Activity
Could you restate the entries below word for word?
"""
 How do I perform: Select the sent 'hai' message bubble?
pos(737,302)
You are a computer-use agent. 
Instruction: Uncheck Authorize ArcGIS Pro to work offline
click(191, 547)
"""
Task result
 How do I perform: Select the sent 'hai' message bubble?
pos(737,302)
You are a computer-use agent. 
Instruction: Uncheck Authorize ArcGIS Pro to work offline
click(191, 547)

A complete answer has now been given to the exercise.